▶ **ТЕКСТ ДЛЯ ЧТЕНИЯ**:
--
Вскоре ему захотелось завязать со мною переписку, и он написал мне следующее письмо: «Я имел слабость просить вашего разрешения писать к вам, а вы — легкомыслие или кокетство дать мне на то позволение. Я знаю, что переписка ни к чему не ведет; но у меня нет сил противиться желанию иметь хоть одно слово, написанное вашею хорошенькою ручкою. Ваш приезд в Тригорское оставил во мне впечатление более глубокое и мучительное, чем то, которое произвела на меня некогда встреча наша у Олениных. В моей печальной деревенской глуши я не могу сделать ничего лучшего, как стараться больше не думать о вас. Если бы в душе вашей была бы хоть капля жалости ко мне, вы сами должны были бы желать мне этого; но ветренность всегда жестока, и все вы, кружа голову направо и налево, в восхищении от сознания, что есть душа, страждующая в вашу честь и славу. Прощайте, божественная; я бешусь и я у ваших ног. Тысячи любезностей Ермолаю Федоровичу, поклон г-ну Вульфу. 25 июля.

Снова берусь за перо, потому что умираю с тоски и могу заниматься только вами. Надеюсь, что письмо это вы прочтете украдкою; спрячете ли вы его опять на груди? Напишете ли мне длинный ответ? Пишите мне обо всем, что вам придет в голову, заклинаю вас. Если вы боитесь моего самомнения, если не хотите компрометировать себя, — измените почерк, подпишитесь вымышленным именем, — сердце мое сумеет узнать вас. Если выражения ваши будут столь же нежны, как ваши взгляды, тогда, увы, я постараюсь им поверить или же обмануть себя — это все равно. Знаете ли, что, перечитывая эти строки, я устыдился их сентиментального тона — что скажет Анна Николаевна? Ах вы чудотворка или чудотворница!»

Получая это письмо, я тотчас ему отвечала и с нетерпением ждала от него второго письма; но он это второе письмо вложил в пакет тетушкин, а она не только не отдала мне его, но даже не показала. Те, которые его читали, говорили, что оно было прелесть как мило. В другом письме его было: «Пишите мне вдоль, поперек и наискось». Мне бы хотелось сделать много выписок из его писем; они все были очень милы, но ограничусь еще одним: «Не правда ли, я гораздо любезнее в письмах, чем при личных сношениях? Но право, если вы приедете, я обещаю вам бьггь любезным до чрезвычайности: я буду весел в понедельник, восторжен во вторник, нежен в среду, дерзок в четверг, в пятницу, субботу и воскресенье буду чем вам угодно, — и всю неделю у ног ваших. Прощайте. 28 августа.
--
▶ **ЧТО СДЕЛАТЬ**:
(A) Кому в первом письме из отрывка о переписке передаются «тысячи любезностей»?
(B) Напишите продолжение отрывка о переписке, начиная сразу после его последней фразы.
Листинг ниже к тексту отношения не имеет.

▶ **ФРАГМЕНТ НАБОРА ДАННЫХ**:
--
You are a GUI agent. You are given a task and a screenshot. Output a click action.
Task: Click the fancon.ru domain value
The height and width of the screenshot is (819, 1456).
--
▶ **ВЫПОЛНЕННЫЕ ЗАДАНИЯ**:
(A) Ермолаю Федоровичу.

(B)
Через несколько месяцев я переехала в Петербург и, уезжая из Риги, послала ему последнее издание Байрона, о котором он так давно хлопотал, и получила еще одно письмо, чуть ли не самое любезное из всех прочих, — так он был признателен за Байрона! Не воздержусь, чтобы не выписать Вам его здесь:

«Никак не ожидал, очаровательница, чтобы вы обо мне вспомнили, и от глубины сердца благодарю вас. Байрон получил в глазах моих новую прелесть – все героини его облекутся в моем воображении в черты, забьггь которые невозможно. Вас буду видеть я в Гюльнаре и в Лейле; самый идеал Байрона не мог бьггь более божественно прекрасен. Итак, вас и всегда вас судьба посылает для услаждения моего уединения. Вы — ангел-утешитель, но я — только неблагодарный, что еще ропщу. Вы отправляетесь в Петербург, — и мое изгнание тяготет меня более, чем когда-либо. Быть может, перемена, только что происшедшая, приблизит меня к вам, — не смею на это надеяться. Не станем верить надежде: она не что иное, как хорошенькая женщина, которая обходится с нами, как со старыми мужьями. А что поделывает ваш муж, мой кроткий гений? Знаете ли, — в его образе я представляю себе врагов Байрона, включая в их число и жену его. 8 декабря.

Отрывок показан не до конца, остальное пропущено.